For much of the year, the political press has been covering it as The Bachelor. In the campaign's most overused media metaphor, pundits argued that the GOP electorate was "dating" one alternative after another--Michele Bachmann, Perry, Cain, Newt Gingrich--but would eventually tender its rose to the steady, if unexciting, Mitt Romney.

Never one to be ignored, Donald Trump--casino mogul, TV host and Obama-birth-certificate obsessive--is recasting the race as The Apprentice, with plans to moderate a debate in Iowa on Dec. 27, a week before the state's caucuses. The debate, sadly, will not be held in the boardroom following a challenge in which two teams of candidates have to invent and market a new Snapple flavor, but Trump says he will endorse a candidate--"You're hired!"--afterward.

New Republican poll leader Gingrich was the first to agree to the debate. (After mulling it for a few days, Romney passed. In this campaign, depressingly enough, that may qualify as the boldest political statement he's made.) Pundits left and right bemoaned Newt's choice: This is not the way a serious candidate proves his gravitas! Nope, it's not. But so far, this has been a race in which winning the respectable media's approval has not exactly been an asset.
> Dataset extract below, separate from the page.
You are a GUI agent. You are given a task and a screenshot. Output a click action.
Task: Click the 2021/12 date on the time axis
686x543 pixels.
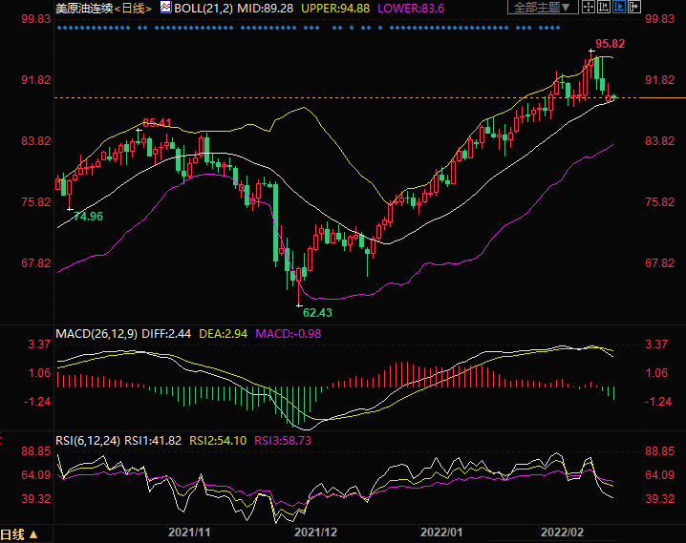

For months, press coverage of the GOP race has focused on two front runners: the guy Republicans say they want to vote for and the guy (Romney) political handicappers insist Republicans will actually vote for instead. There are certainly good reasons to argue for Romney's inevitability. He has not run against a single strong contender but instead a kind of noncorporeal conservative spirit--"Not-Mitt"--which, like Bob from Twin Peaks or Lord Voldemort in the first Harry Potter novel, assumes one human host after another until their mortal husks prove too weak. Romney has the organization, the money, the endorsements and the hair. He is leading the primary race by every measure except how many people want him to be the President.

Everything seasoned political analysts know says that, even as the press has begun taking Gingrich seriously, voters will return home to Romney. (Thus, for instance, NBC's Chuck Todd now terms Romney the "favorite" though not the front runner.) But what if the thing driving this race is the rejection of ideas that seasoned political analysts believe in?

The subtext of the Romney-inevitability argument is that Republican voters will vote like Beltway insiders: They'll be pragmatic. They'll defer to authority. Above all, they'll choose based on "electability"--that dispassionate meta-judgment of which candidate people who are not you will vote for in a general election.

This is all possible. It's also possible that people will decide to vote for the candidate--divorces, scandals, child-labor brainstorms and all--who most passionately advocates what they believe, the human body best able to house the atavistic spirit of Not-Mitt.